[What you will do] Retype, word for word, every line of the records below starting at the one that contains "[Click here to" and ending at the one that contains "healthcare (48, 1810)"; include both of those lines and nothing more.

[Given data]
..............................

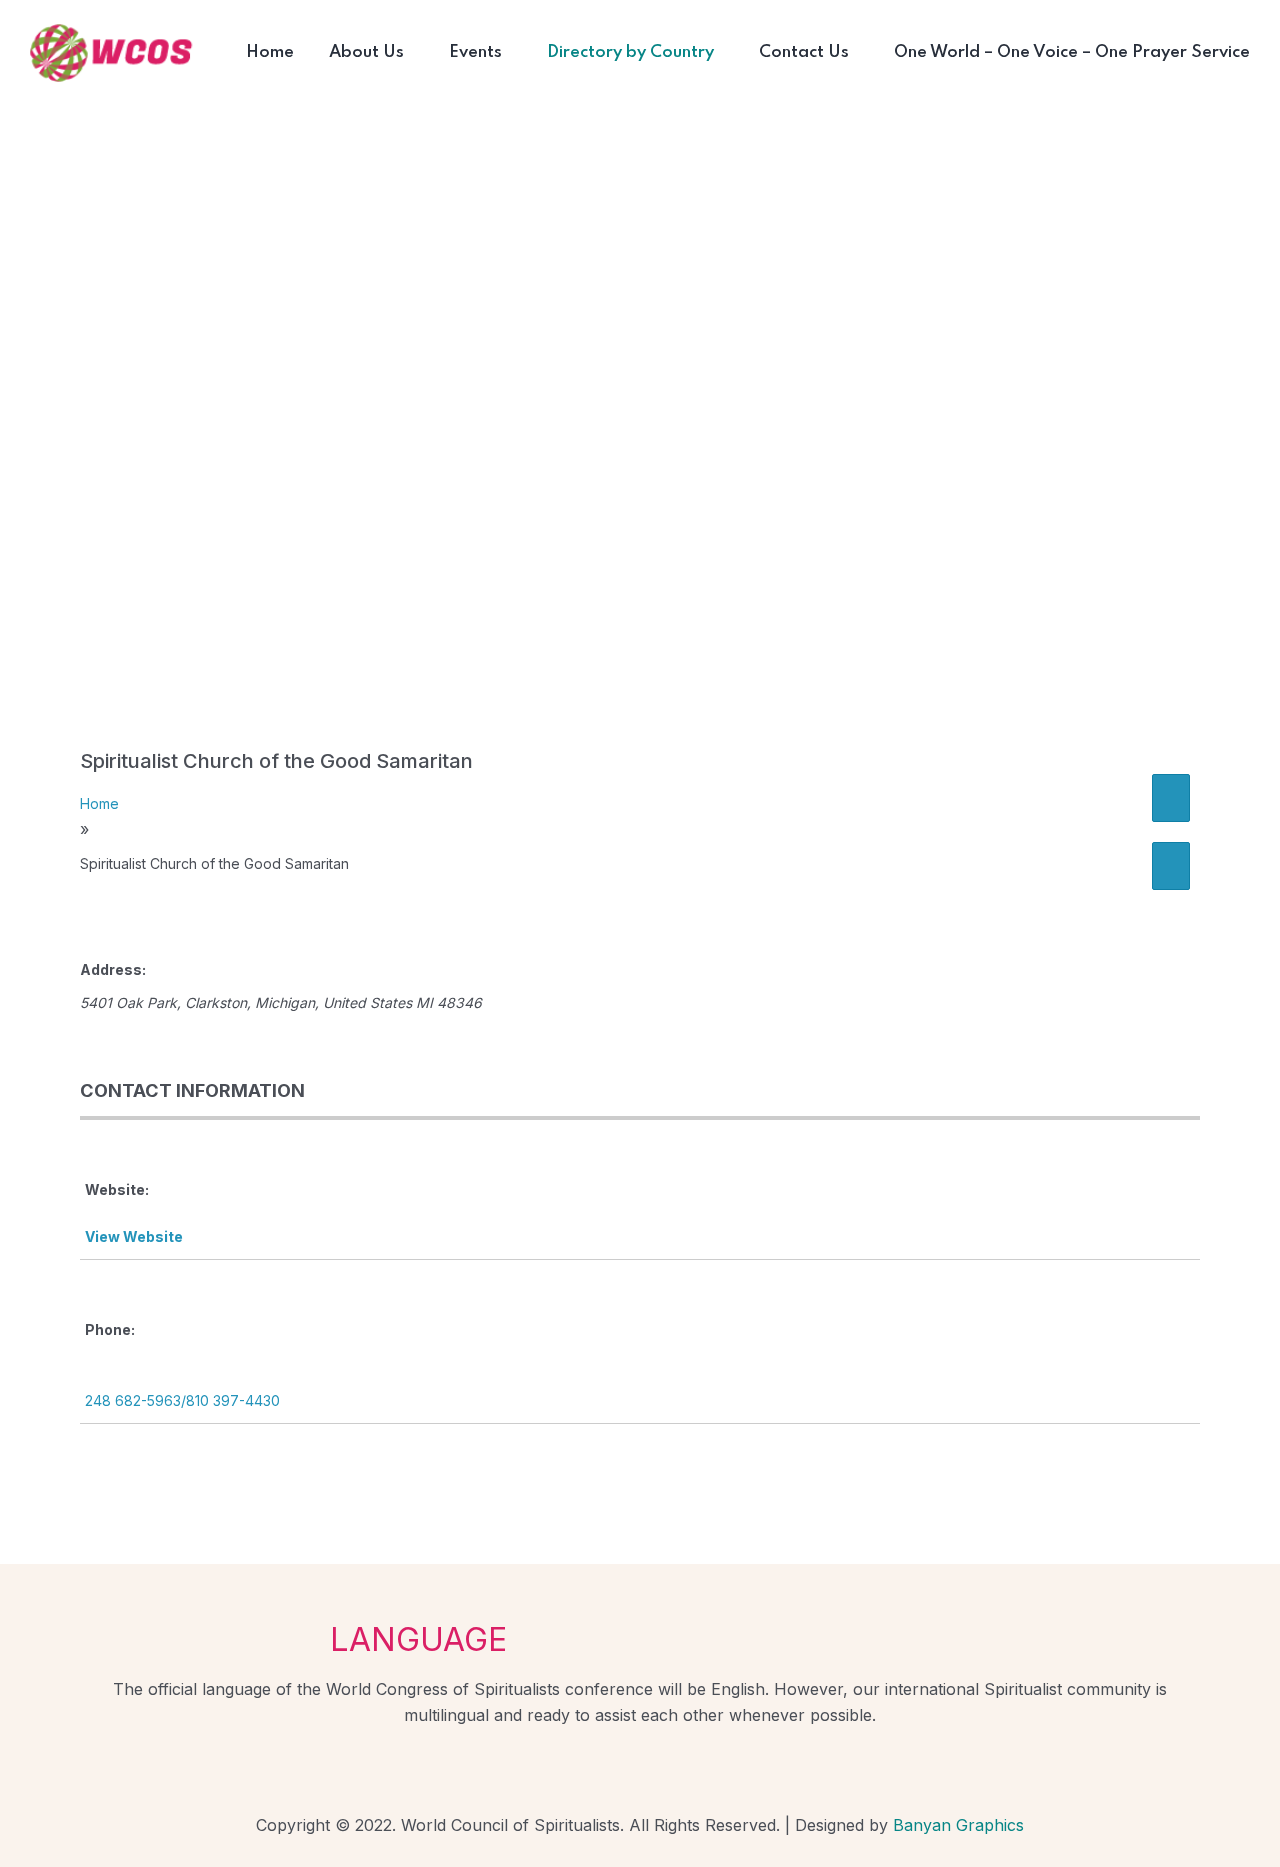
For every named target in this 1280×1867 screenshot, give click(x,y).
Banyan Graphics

..............................

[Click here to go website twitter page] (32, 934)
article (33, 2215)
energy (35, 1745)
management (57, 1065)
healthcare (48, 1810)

..............................

[Reply to the task]
[Click here to go website twitter page] (32, 934)
article (33, 2215)
energy (35, 1745)
management (57, 1065)
healthcare (48, 1810)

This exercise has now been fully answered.